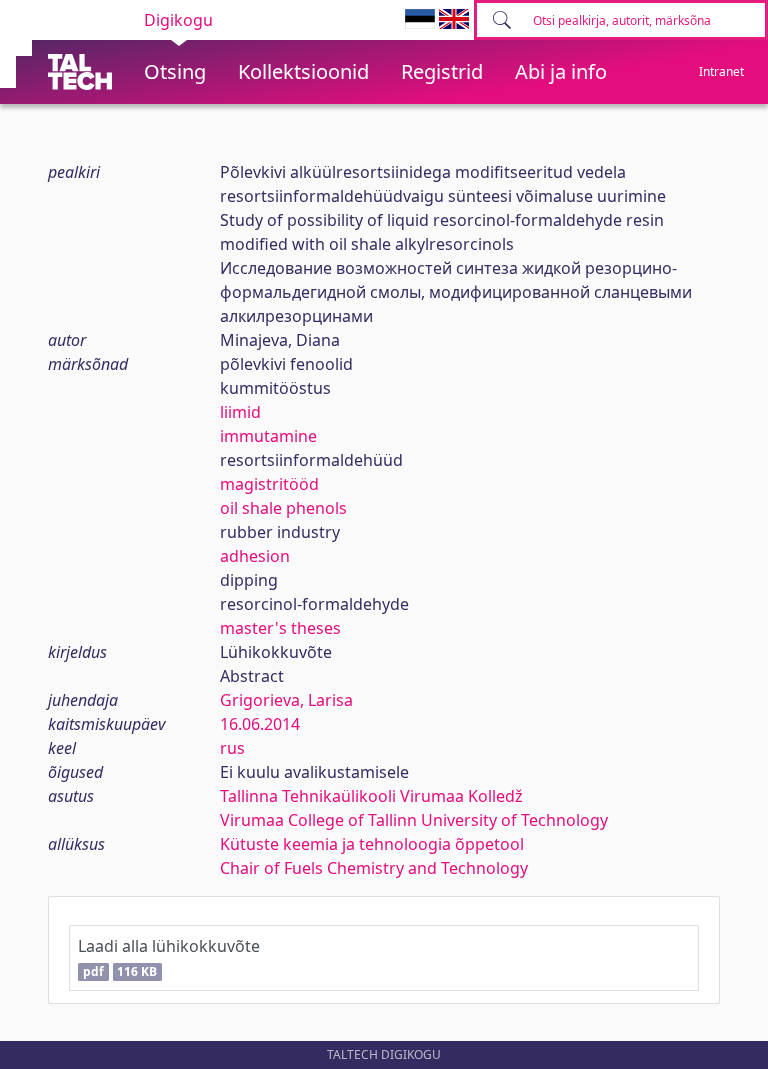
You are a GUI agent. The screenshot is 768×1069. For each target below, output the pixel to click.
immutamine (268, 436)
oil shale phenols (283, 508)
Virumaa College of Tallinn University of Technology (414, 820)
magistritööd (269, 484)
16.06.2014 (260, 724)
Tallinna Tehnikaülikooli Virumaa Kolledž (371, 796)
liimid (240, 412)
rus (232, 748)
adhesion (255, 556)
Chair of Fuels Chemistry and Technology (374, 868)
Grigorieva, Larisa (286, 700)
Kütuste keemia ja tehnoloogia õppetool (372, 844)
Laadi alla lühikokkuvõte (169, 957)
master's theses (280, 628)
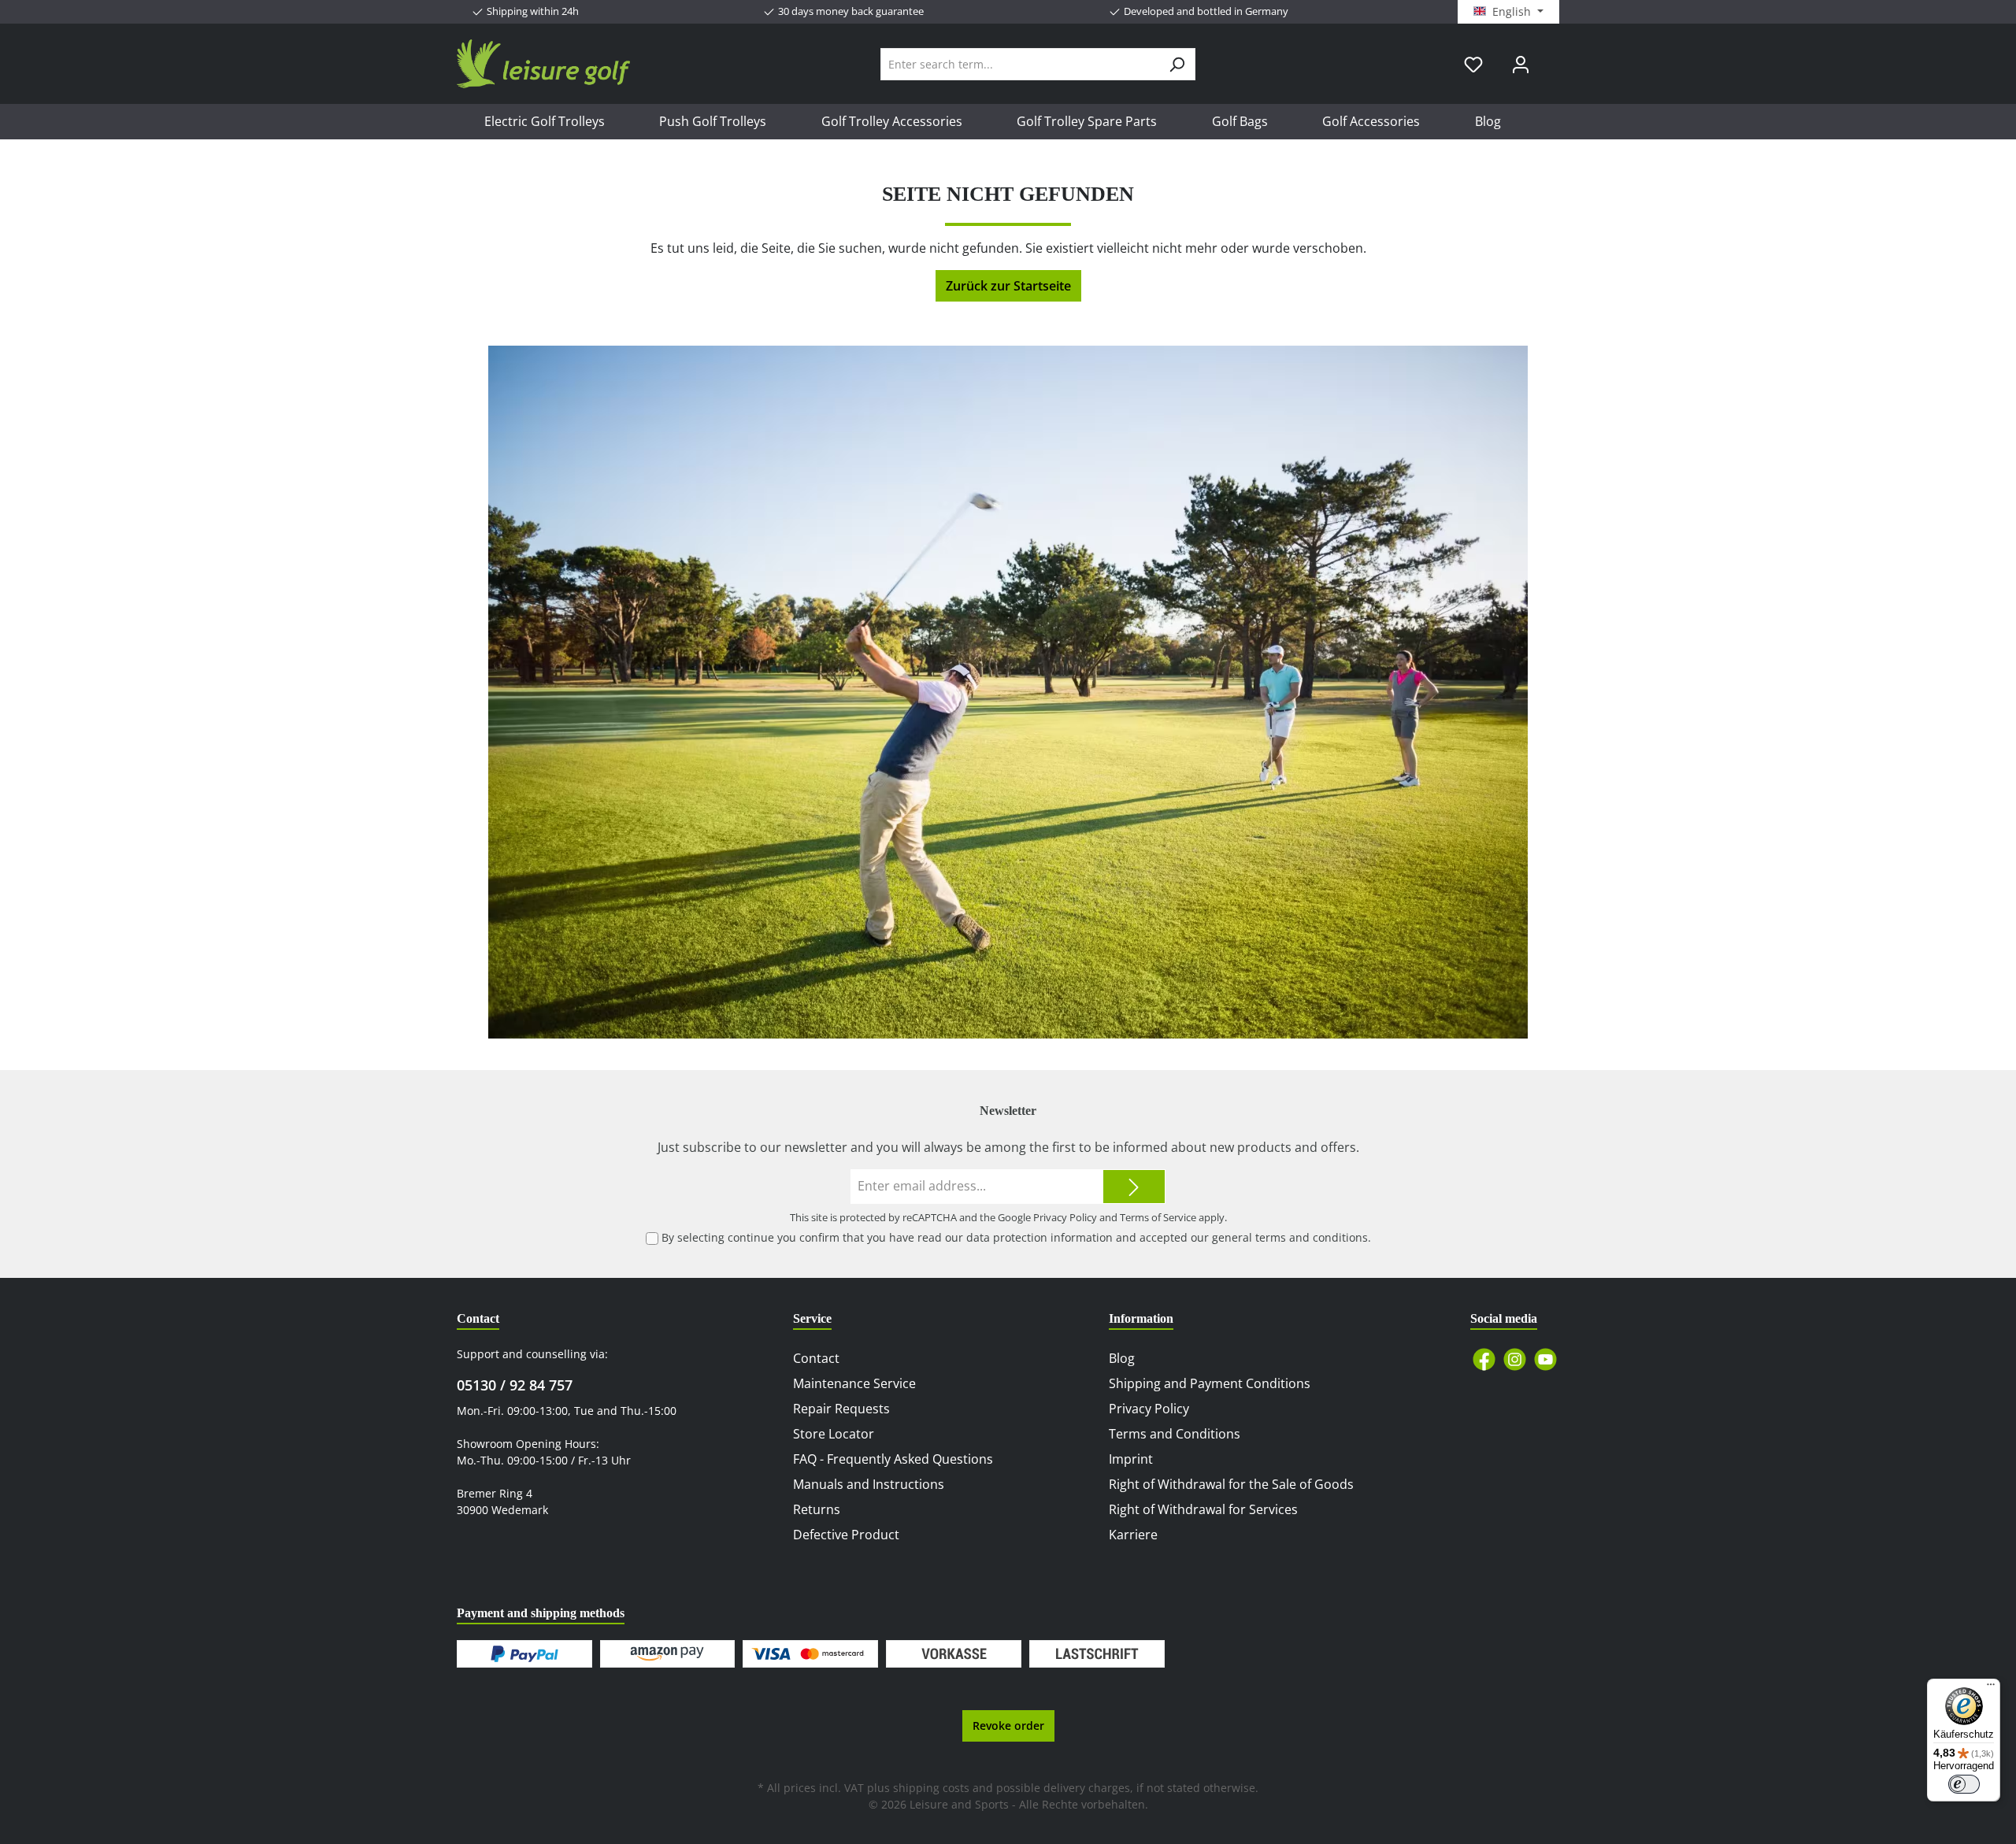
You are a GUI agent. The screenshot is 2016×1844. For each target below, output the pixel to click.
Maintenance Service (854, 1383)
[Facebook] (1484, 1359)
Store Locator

+ + +

# What is required
Quote the material exactly. Pictures stay out.

# Output below
You are a GUI agent. The screenshot is 768×1069. For each target below, output the pixel to click.
immutamine (268, 436)
oil shale phenols (283, 508)
Virumaa College of Tallinn University of Technology (414, 820)
magistritööd (269, 484)
16.06.2014 (260, 724)
Tallinna Tehnikaülikooli Virumaa Kolledž (371, 796)
liimid (240, 412)
rus (232, 748)
adhesion (255, 556)
Chair of Fuels Chemistry and Technology (374, 868)
Grigorieva, Larisa (286, 700)
Kütuste keemia ja tehnoloogia õppetool (372, 844)
Laadi alla lühikokkuvõte (169, 957)
master's theses (280, 628)
You are a GUI agent. The screenshot is 2016×1844. For each target below, output the pixel to click.
Maintenance Service (854, 1383)
[Facebook] (1484, 1359)
Store Locator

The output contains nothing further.